Pictures in the material below are to be left out, and only the lines from the line with "The image size is (1040, 469)." up to and including the line with "Task: Open the Font weight Normal dropdown" are to be written out exactly.

[DATA FOR THIS TASK Boundary: Start]

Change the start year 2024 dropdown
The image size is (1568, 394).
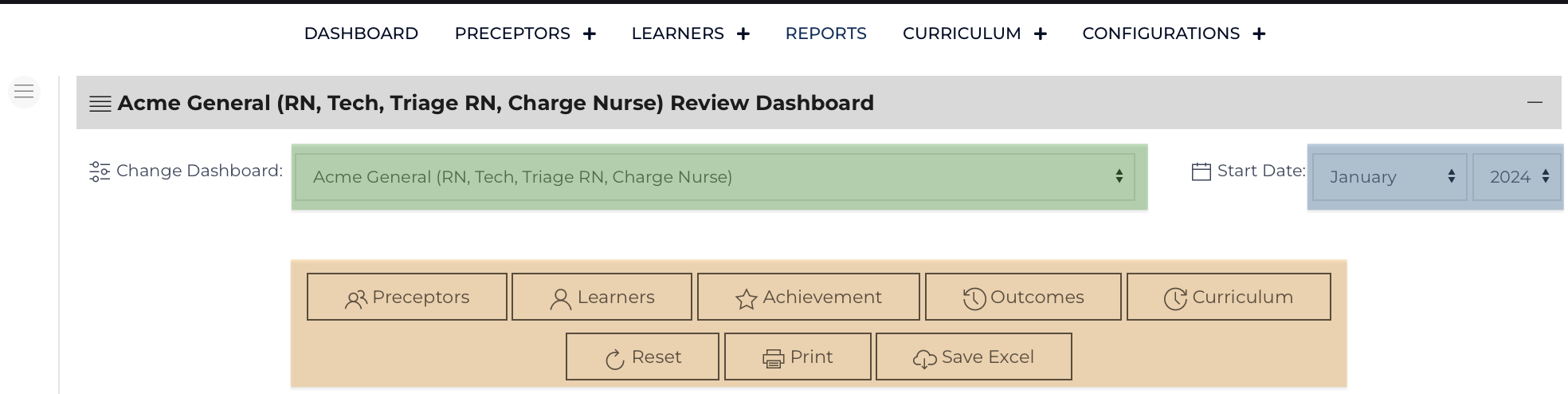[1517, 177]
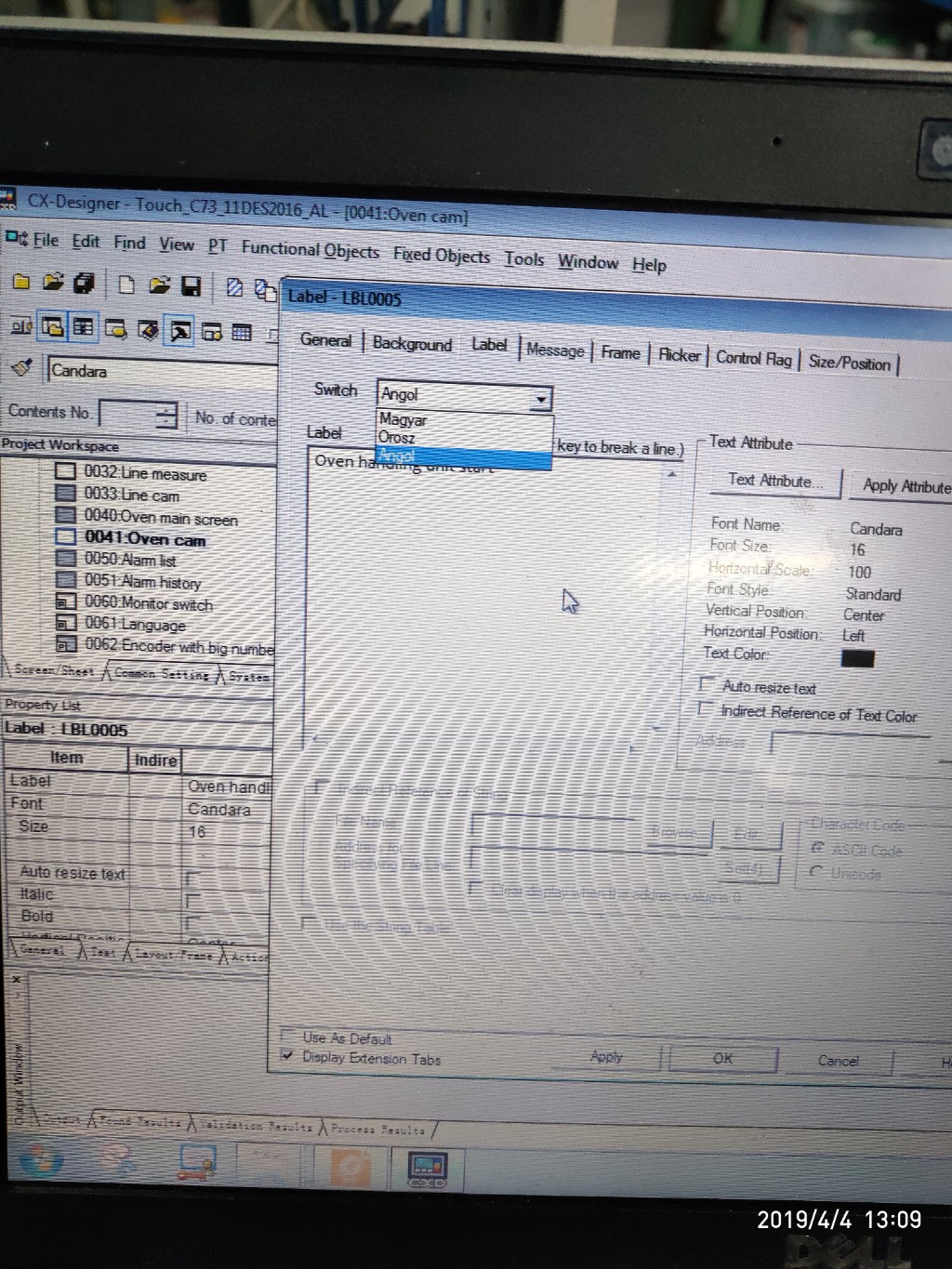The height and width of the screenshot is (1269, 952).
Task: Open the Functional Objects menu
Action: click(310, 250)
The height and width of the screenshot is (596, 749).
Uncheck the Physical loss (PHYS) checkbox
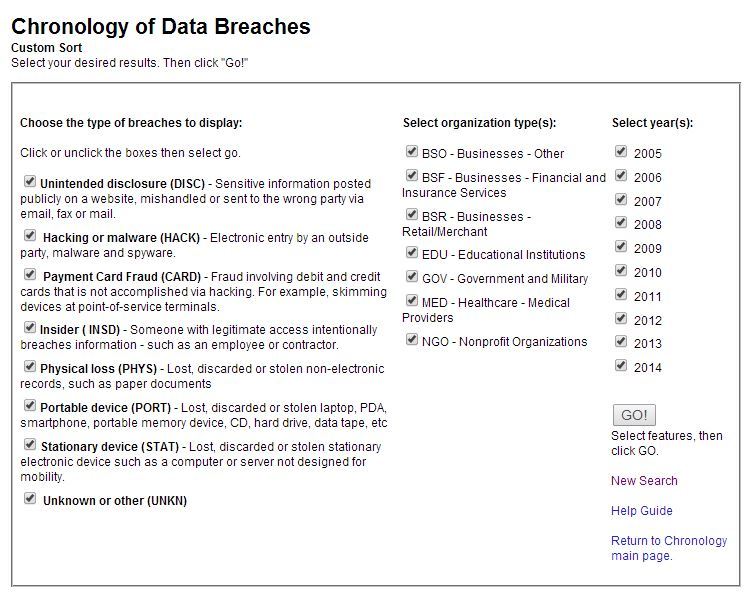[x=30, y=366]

[DATA FOR THIS TASK Boundary: End]
[DATA FOR THIS TASK Boundary: Start]

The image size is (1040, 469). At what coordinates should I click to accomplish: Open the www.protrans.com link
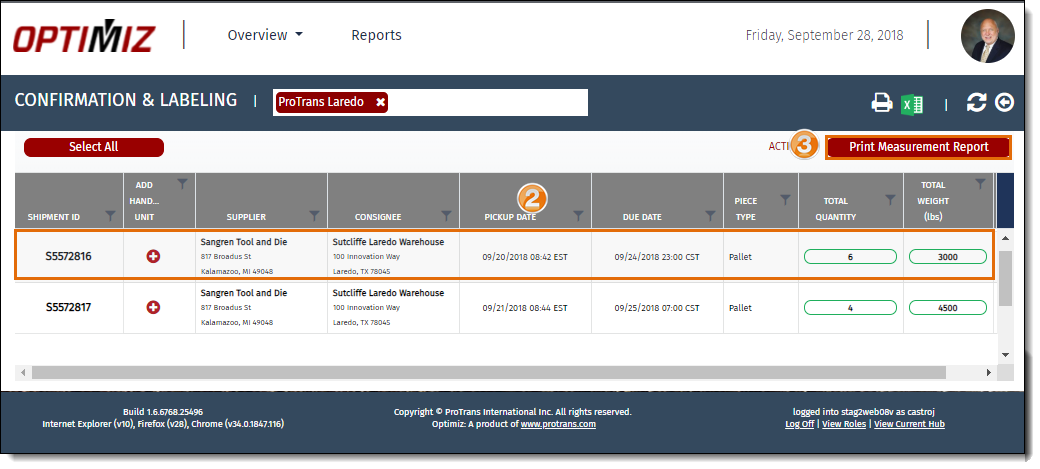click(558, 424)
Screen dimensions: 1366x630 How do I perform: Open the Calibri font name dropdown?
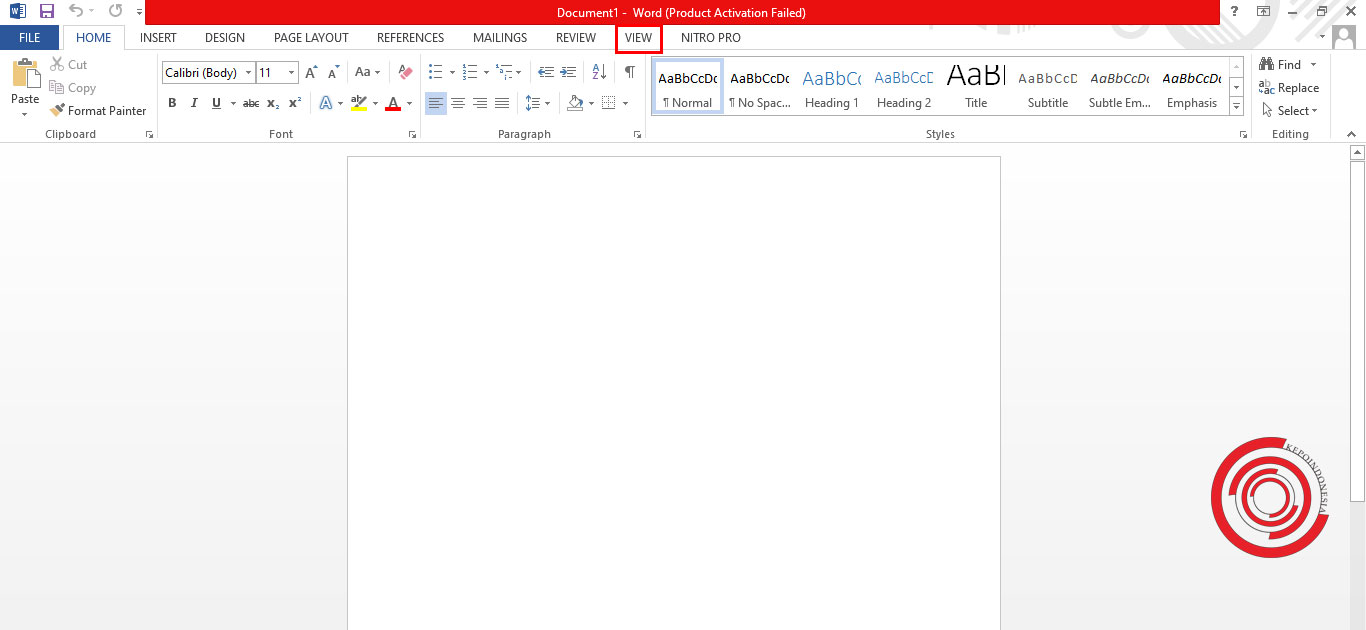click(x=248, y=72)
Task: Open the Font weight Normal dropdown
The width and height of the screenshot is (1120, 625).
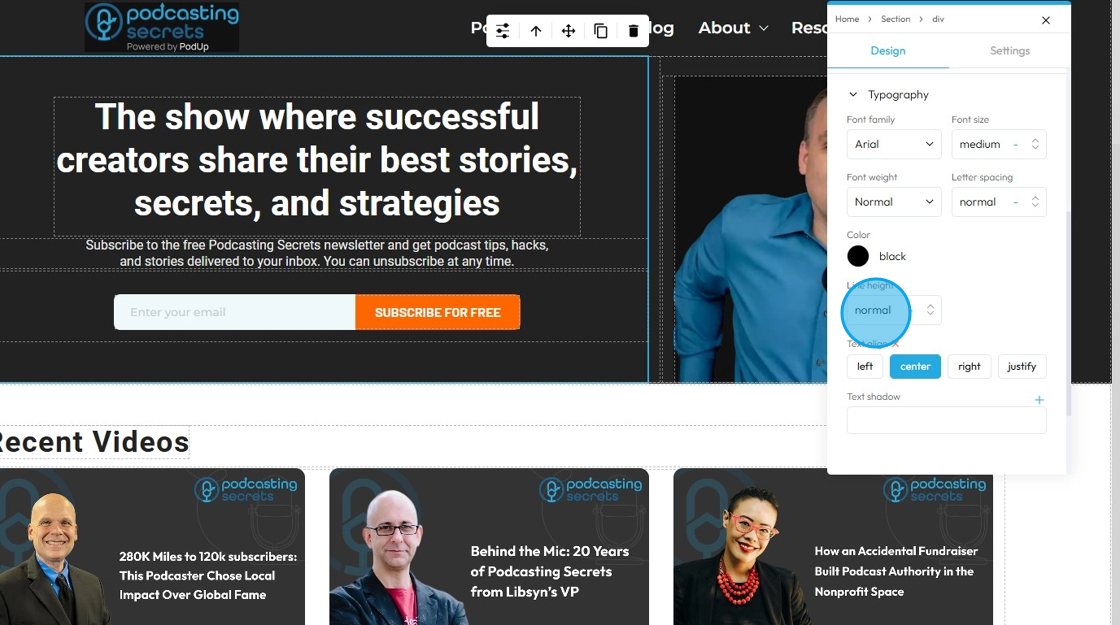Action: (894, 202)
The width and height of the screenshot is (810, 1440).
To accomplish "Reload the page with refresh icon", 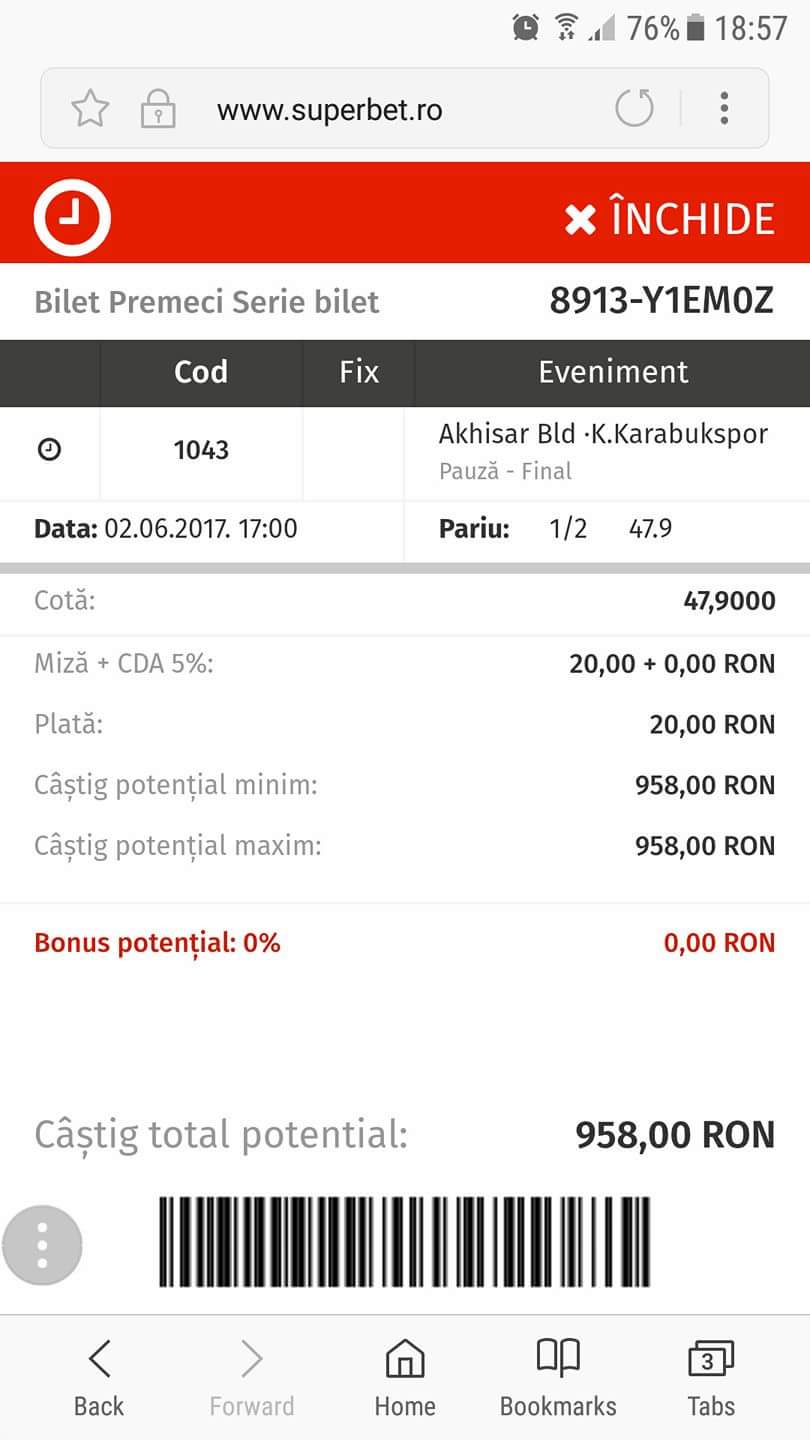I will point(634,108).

[DATA FOR THIS TASK Boundary: End]

## ANSWER TO THE EXERCISE
The image size is (1040, 469). At what coordinates should I click to accomplish: Open the www.protrans.com link
click(558, 424)
Screen dimensions: 1366x630 How do I perform: Open the Calibri font name dropdown?
click(x=248, y=72)
Task: Open the Font weight Normal dropdown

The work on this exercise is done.